Salmond’s Marmite attraction is not Alba’s only problem. He has only days to find and approve candidates to stand for his new party. Three of them were unveiled at the launch conference including the former SNP leader of Inverclyde council, Chris McEleny. Salmond is seeking to run a minimum of four candidates in each of Scotland’s eight regions (so, 32 candidates in total). No doubt willing patriots will step forward. However, by law, candidate nominations must be lodged by 31 March (next Wednesday). That does not leave much time to vet candidates. Thus the potential for some reputational liabilities to slip through should be obvious – particularly amongst folk who think the problem with the SNP is that it does not bang on about independence enough.

Certainly voting for Salmond’s alternative pro-independence party is a means of “gaming” the electoral system to maximise the number of pro-independence MSPs returned by proportional representation. But SNP voters who understand how the arithmetic penalises their party at the regional list level already know this. As in 2016, some were therefore preparing to tactically vote Green on the regional-list since the pro-IndyRef2 Greens are, effectively, “the gardening section of the SNP.”

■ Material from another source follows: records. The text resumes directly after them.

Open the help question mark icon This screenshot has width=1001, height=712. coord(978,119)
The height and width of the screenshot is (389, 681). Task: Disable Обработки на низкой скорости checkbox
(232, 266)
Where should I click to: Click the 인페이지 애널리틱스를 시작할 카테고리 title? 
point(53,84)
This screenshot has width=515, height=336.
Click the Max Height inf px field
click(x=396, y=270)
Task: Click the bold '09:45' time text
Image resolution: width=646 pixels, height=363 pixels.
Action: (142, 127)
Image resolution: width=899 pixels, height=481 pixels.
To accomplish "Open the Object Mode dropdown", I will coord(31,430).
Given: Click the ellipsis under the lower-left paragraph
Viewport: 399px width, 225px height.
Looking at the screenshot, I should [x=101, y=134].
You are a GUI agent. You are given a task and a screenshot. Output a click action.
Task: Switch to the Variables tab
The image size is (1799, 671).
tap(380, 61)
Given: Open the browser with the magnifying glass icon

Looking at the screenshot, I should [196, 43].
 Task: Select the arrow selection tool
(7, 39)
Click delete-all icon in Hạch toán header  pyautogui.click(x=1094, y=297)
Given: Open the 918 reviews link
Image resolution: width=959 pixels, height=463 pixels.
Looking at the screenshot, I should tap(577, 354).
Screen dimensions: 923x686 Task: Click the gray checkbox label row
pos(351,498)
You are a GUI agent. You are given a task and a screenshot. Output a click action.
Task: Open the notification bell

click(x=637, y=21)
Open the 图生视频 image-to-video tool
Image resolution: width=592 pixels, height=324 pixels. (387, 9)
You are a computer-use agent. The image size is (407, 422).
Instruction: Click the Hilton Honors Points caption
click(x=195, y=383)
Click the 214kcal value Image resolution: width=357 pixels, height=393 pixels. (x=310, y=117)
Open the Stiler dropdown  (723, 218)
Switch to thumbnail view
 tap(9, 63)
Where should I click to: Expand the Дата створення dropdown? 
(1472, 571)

The question now is how many of these SNP/Green votes will switch to become SNP/Alba votes? Depending on how this switch works out, the result could be that Green and Alba list candidates gain votes only at each others’ expense. The MSPs that the Greens were on course to secure might instead be Alba MSPs – with no net gain for the independence cause. Or, worse, the Green/Alba vote-splitting could cause both to fall short of the threshold above which they secure MSPs.

A final thought: should a pro-independence majority be elected on 6 May, will the resulting campaign for the second referendum be helped or hindered by Sturgeon’s dependence upon Salmond to get her strategy through Holyrood?